Aroma: Hop aroma moderately-high to moderately-low, and can use any variety of hops although UK hops are most traditional. Medium to medium-high malt aroma, often with a low to moderately strong caramel component (although this character will be more subtle in paler versions). Medium-low to medium-high fruity esters. Generally no diacetyl, although very low levels are allowed. May have light, secondary notes of sulfur and/or alcohol in some examples (optional).

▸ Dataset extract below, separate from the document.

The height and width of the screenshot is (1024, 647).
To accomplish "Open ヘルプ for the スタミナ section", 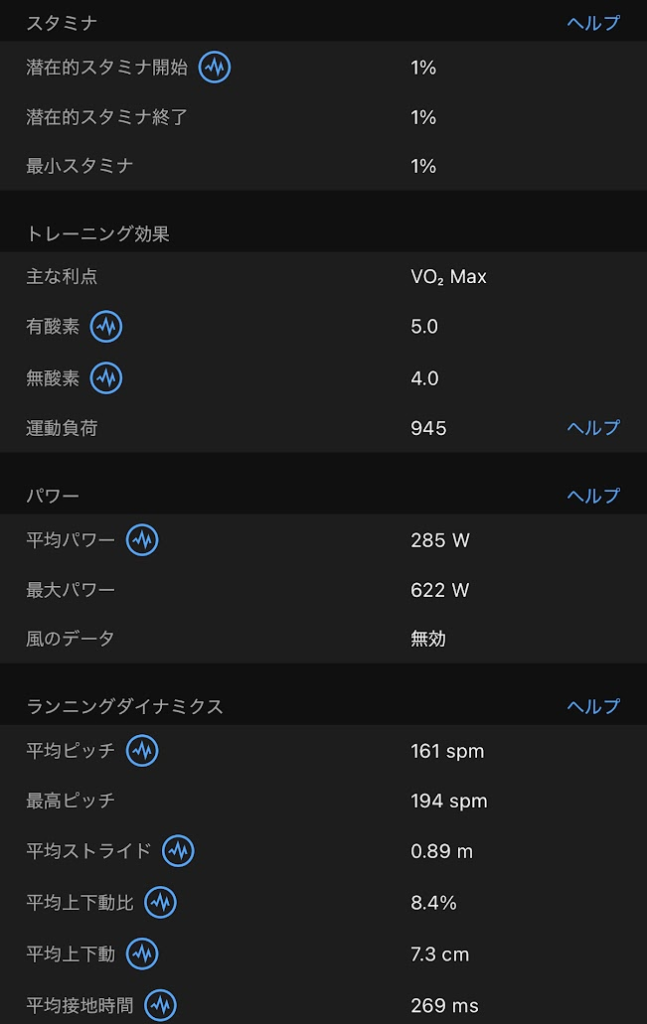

Appearance: Light amber to deep copper. Good to brilliant clarity. Low to moderate white to off-white head. A low head is acceptable when carbonation is also low
Flavor: Medium-high to medium bitterness with supporting malt flavors evident. Normally has a moderately low to somewhat strong caramelly malt sweetness. Hop flavor moderate to moderately high (any variety, although earthy, resiny, and/or floral UK hops are most traditional). Hop bitterness and flavor should be noticeable, but should not totally dominate malt flavors. May have low levels of secondary malt flavors (e.g., nutty, biscuity) adding complexity. Moderately-low to high fruity esters. Optionally may have low amounts of alcohol, and up to a moderate minerally/sulfury flavor. Medium-dry to dry finish (particularly if sulfate water is used). Generally no diacetyl, although very low levels are allowed.
Mouthfeel: Medium-light to medium-full body. Low to moderate carbonation, although bottled commercial versions will be higher. Stronger versions may have a slight alcohol warmth but this character should not be too high.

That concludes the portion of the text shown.